Na atualização feita às previsões de janeiro, os economistas do BAD argumentam que “o arquipélago é altamente dependente do cacau e do turismo, setores que foram fortemente afetados pela pandemia”.

As perturbações na atividade económica e no comércio “vão também pressionar os preços dos produtos importados, incluindo comida, o que potenciar um forte aumento na inflação, de 8,4% em 2019 para 13% e 2020 no cenário mais pessimista”.

No relatório, os economistas do BAD lembram que o arquipélago está na 192ª posição entre 195 países analisados pelo Índice Global de Segurança Sanitária e alertam que São Tomé e Príncípe tem um “sistema de saúde fraco, com recursos e capacidade limitados, estando por isso entre os mais mal preparados para lidar com a pandemia”.

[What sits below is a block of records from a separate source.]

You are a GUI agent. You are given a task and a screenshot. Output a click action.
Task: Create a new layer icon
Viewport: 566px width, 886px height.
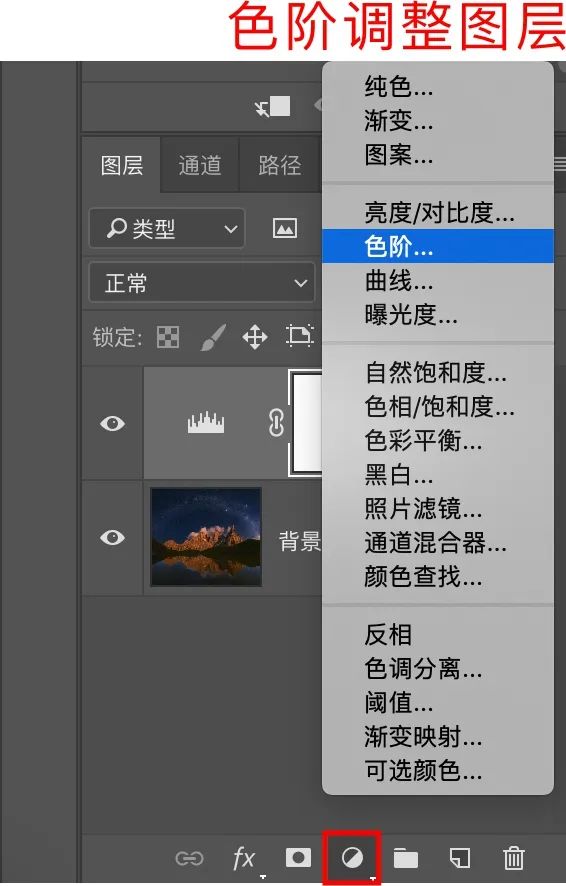coord(460,858)
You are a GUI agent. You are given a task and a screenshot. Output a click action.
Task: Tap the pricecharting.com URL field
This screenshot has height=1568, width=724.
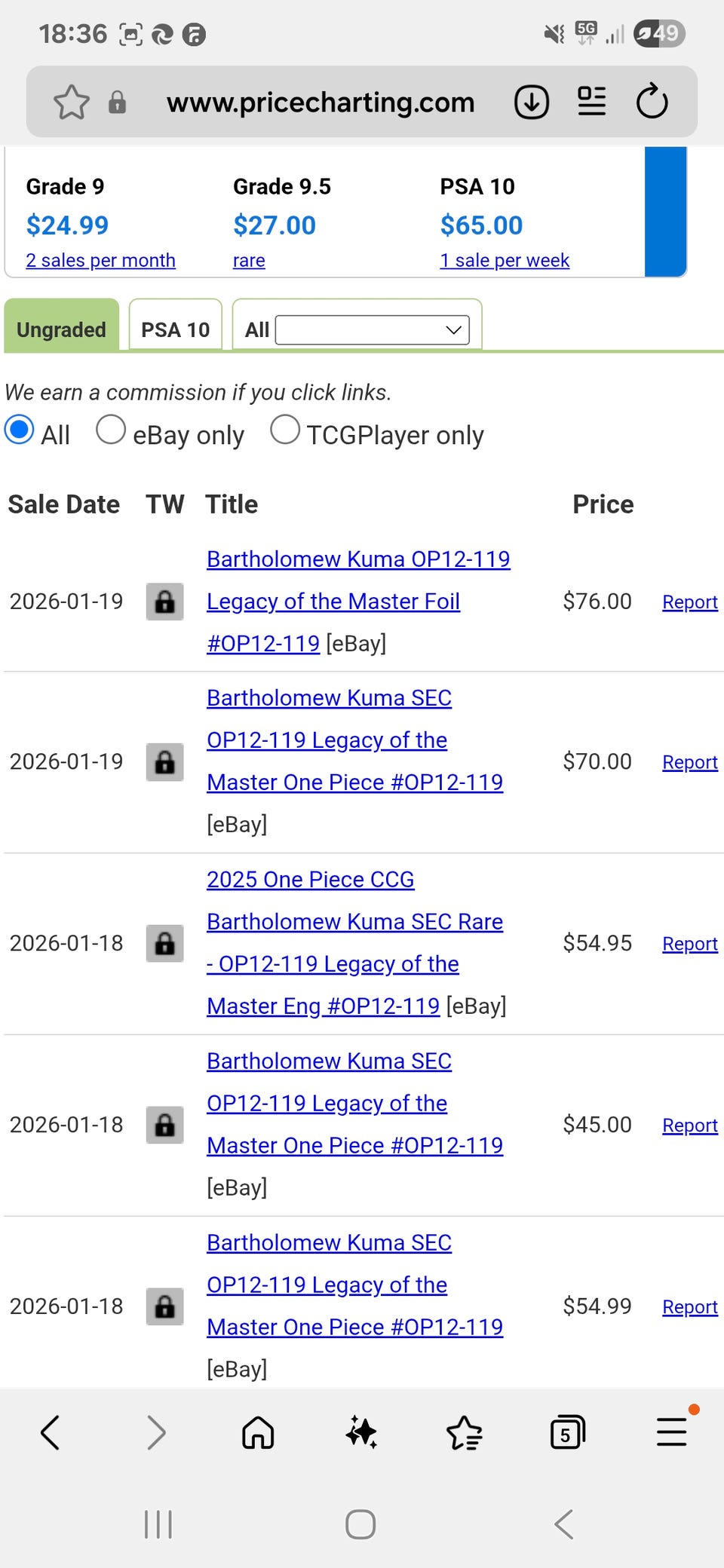(321, 103)
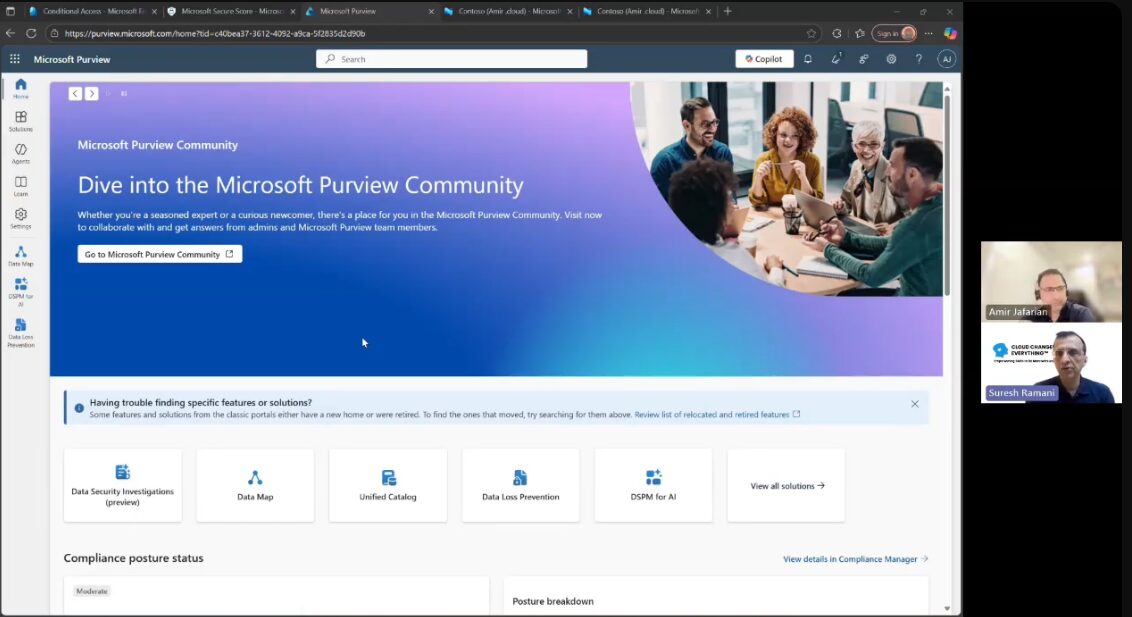
Task: Click the Go to Microsoft Purview Community button
Action: [159, 254]
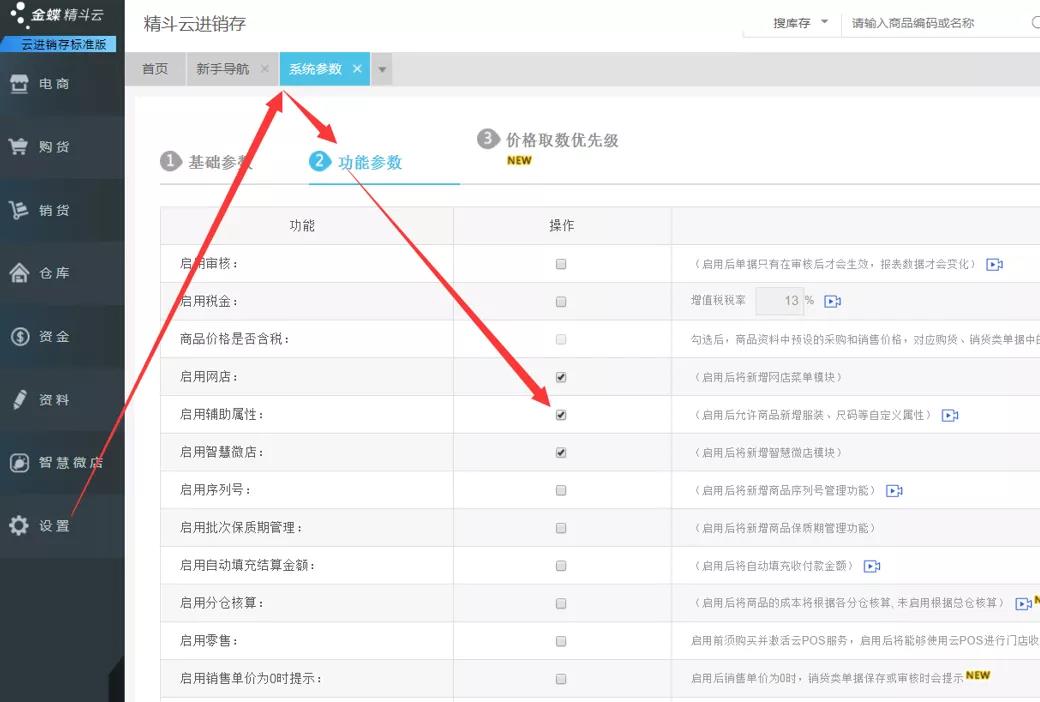Click the product code search field
The width and height of the screenshot is (1040, 702).
pos(935,23)
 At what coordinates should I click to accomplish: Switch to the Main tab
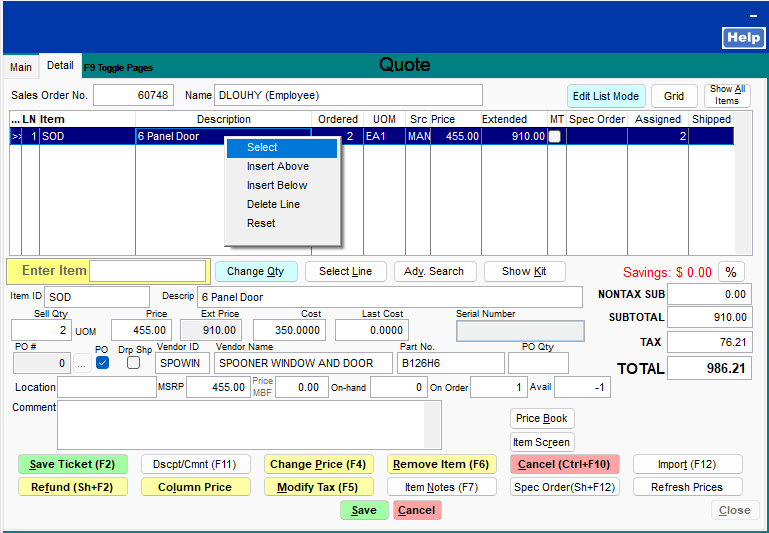21,67
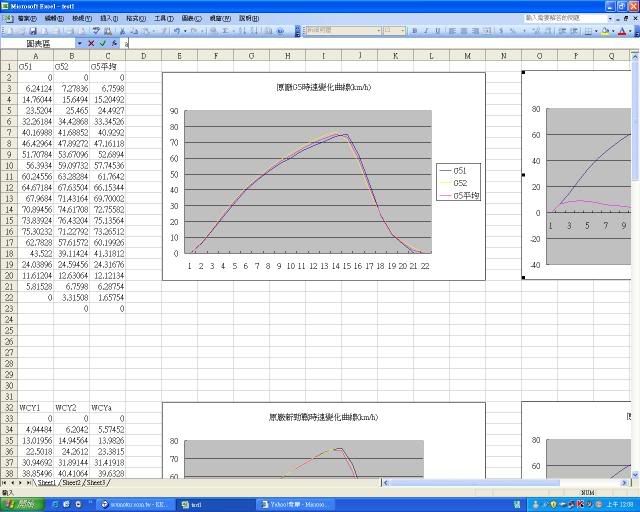640x512 pixels.
Task: Click the help question input box
Action: click(x=563, y=18)
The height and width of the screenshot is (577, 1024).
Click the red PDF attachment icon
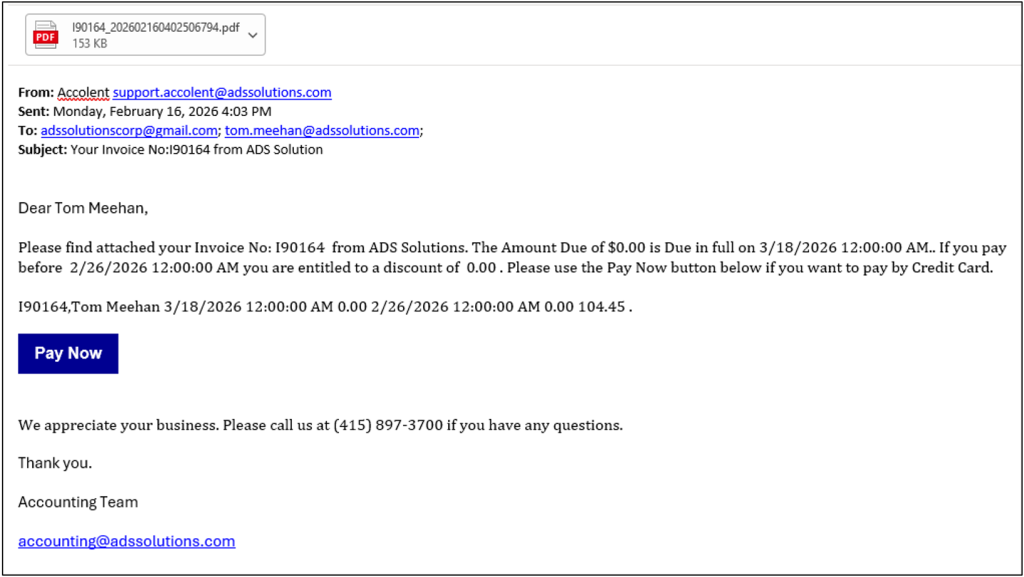click(x=46, y=35)
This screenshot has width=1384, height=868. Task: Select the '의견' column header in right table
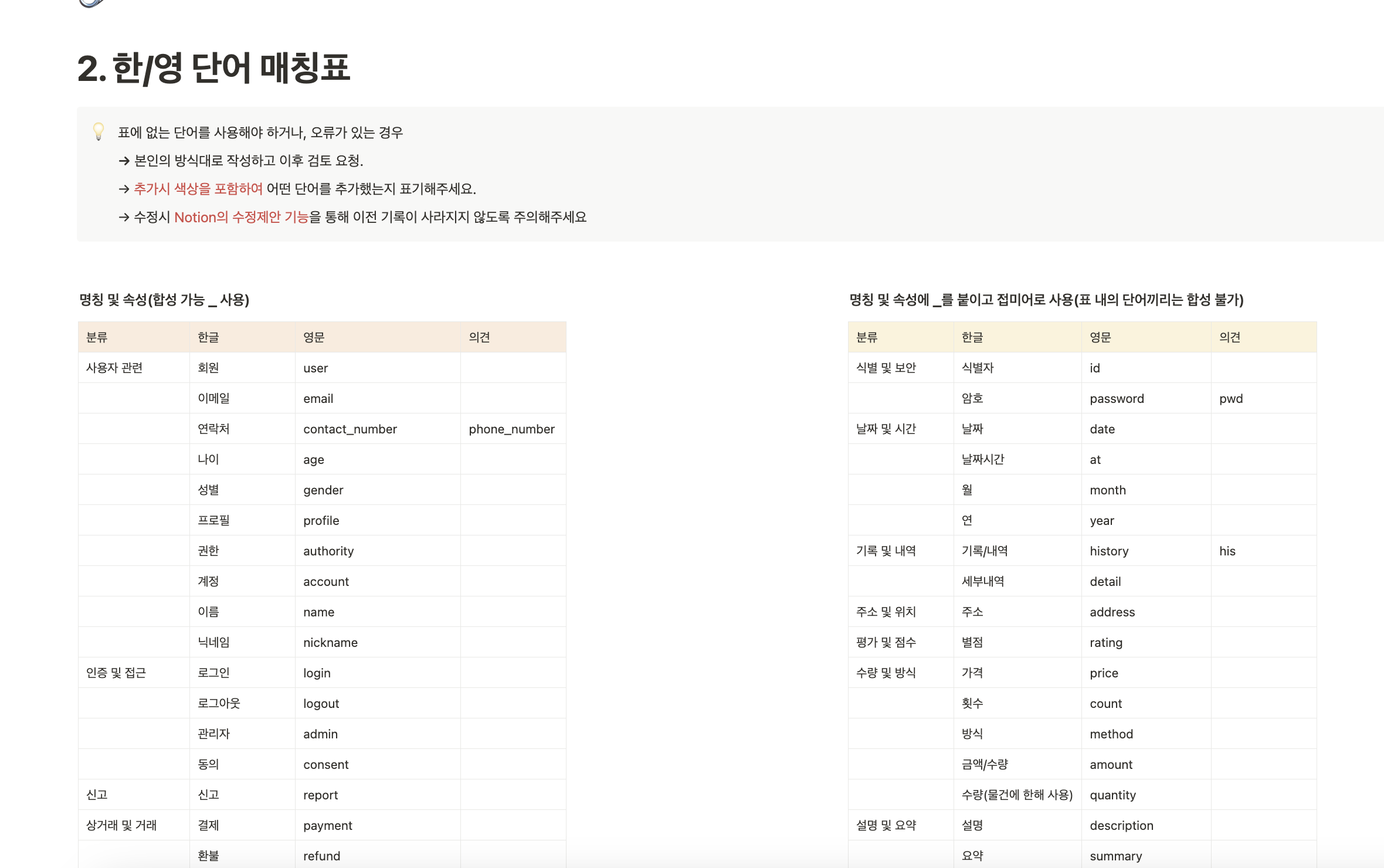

África passou na quarta-feira o meio milhão de casos de covid-19 e o número de mortos subiu para 11.955, mais 333 nas últimas 24 horas, segundo os dados mais recentes sobre a pandemia no continente.

De acordo com o Centro de Controlo e Prevenção de Doenças da União Africana (África CDC), o número de infetados subiu para 508.086, mais 16.336 nas últimas 24 horas, enquanto o número de recuperados era, na quarta-feira, de 245.068, mais 8.702.

São Tomé e Príncipe contabiliza 724 casos e 13 mortos O primeiro caso de covid-19 em África surgiu no Egito em 14 de fevereiro e a Nigéria foi o primeiro país da África subsaariana a registar casos de infeção, em 28 de fevereiro.

A pandemia de covid-19 já provocou mais de 545 mil mortos e infetou mais de 11,9 milhões de pessoas em 196 países e territórios, segundo um balanço feito pela agência francesa AFP.

A doença é transmitida por um novo coronavírus detetado no final de dezembro, em Wuhan, uma cidade do centro da China.